Affiliation:
1. Department of Rheumatology, National Reference Center for Auto-Immune Diseases (RESO), Hôpitaux Universitaires de Strasbourg, Strasbourg, France
2. Service de rhumatologie, Centre National de Référence des Maladies Autoimmunes et Systémiques Rares, Hôpital de Hautepierre, 1 Avenue Molière BP 83049, Strasbourg Cedex, 67098, France
Abstract
Background:Pathogenic inflammatory pathways are largely shared between different autoimmune and inflammatory diseases (AIDs).
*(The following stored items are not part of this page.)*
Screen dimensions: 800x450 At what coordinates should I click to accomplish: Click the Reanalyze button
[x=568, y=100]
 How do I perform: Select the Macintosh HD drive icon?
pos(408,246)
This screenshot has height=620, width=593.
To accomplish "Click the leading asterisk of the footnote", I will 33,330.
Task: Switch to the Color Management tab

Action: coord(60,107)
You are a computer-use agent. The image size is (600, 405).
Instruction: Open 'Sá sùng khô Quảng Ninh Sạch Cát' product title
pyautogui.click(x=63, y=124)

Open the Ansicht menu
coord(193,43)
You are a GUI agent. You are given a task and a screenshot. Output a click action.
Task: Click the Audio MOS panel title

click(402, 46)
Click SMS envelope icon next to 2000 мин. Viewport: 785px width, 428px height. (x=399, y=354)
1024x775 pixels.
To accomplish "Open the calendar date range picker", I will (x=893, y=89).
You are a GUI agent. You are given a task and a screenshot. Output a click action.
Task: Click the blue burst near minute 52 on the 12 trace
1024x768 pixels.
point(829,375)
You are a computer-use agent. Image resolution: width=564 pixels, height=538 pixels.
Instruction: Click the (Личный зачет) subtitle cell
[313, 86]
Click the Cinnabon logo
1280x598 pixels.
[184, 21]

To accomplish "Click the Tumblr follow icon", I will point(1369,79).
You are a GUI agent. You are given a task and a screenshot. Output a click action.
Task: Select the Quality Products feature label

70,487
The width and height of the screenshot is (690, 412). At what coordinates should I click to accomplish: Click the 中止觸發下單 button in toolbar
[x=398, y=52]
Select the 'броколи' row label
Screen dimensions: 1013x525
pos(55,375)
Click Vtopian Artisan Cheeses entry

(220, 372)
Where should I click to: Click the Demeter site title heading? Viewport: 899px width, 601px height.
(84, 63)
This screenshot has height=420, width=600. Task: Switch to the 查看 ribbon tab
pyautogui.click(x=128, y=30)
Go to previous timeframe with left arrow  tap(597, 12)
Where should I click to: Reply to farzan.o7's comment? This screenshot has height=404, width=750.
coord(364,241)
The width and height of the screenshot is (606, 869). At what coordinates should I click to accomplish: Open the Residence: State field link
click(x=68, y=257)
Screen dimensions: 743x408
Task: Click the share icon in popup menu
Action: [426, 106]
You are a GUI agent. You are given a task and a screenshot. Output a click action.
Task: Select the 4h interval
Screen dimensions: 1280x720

This offers the potential to develop a given targeted therapy in several AIDs.Methods:We analyzed two clinical trials registries (ClinicalTrials.gov and EU Clinical Trials Register) to identify the targeted therapies whose development is shared between at least two of the most common AIDs [rheumatoid arthritis (RA), spondyloarthritis (SpA), cutaneous psoriasis (cPso), inflammatory bowel diseases (IBD), systemic lupus erythematosus (SLE), primary Sjögren’s syndrome (pSS), systemic sclerosis (SSc), idiopathic inflammatory myopathies (IIM), giant cell arteritis (GCA), and multiple sclerosis (MS)] using an in-depth repurposing analysis.Results:We identified 142 shared targeted therapies. The four diseases in which shared targeted therapies were the most numerous were RA ( n = 92), cPso ( n = 67), IBD ( n = 58), and SLE ( n = 56). The two clusters of diseases between which the overlap of targeted therapies was the most important were RA and SLE as well as RA, SpA, cPso, and IBD. The targeted therapies which were shared by five diseases or more were abatacept, ustekinumab, rituximab, anakinra, etanercept, infliximab, secukinumab, tofacitinib, alemtuzumab, tocilizumab, adalimumab, apremilast, baricitinib, belimumab, brodalumab, filgotinib, and upadacitinib. The most frequently targeted molecules and pathways were (by descending frequency): JAK-STAT pathways, Th17 axis, TNF-α, IL-6, costimulation molecules, BAFF, CD20, BTK, chemokines and integrins, IL-1, and type I interferon.Conclusion:Many targeted therapies are developed in several AIDs, reflecting the overlap of pathogenic pathways and potential of drug repurposing. This suggests that a revision of the current, clinically based classification of AIDs towards a more mechanistic-based taxonomy might be relevant.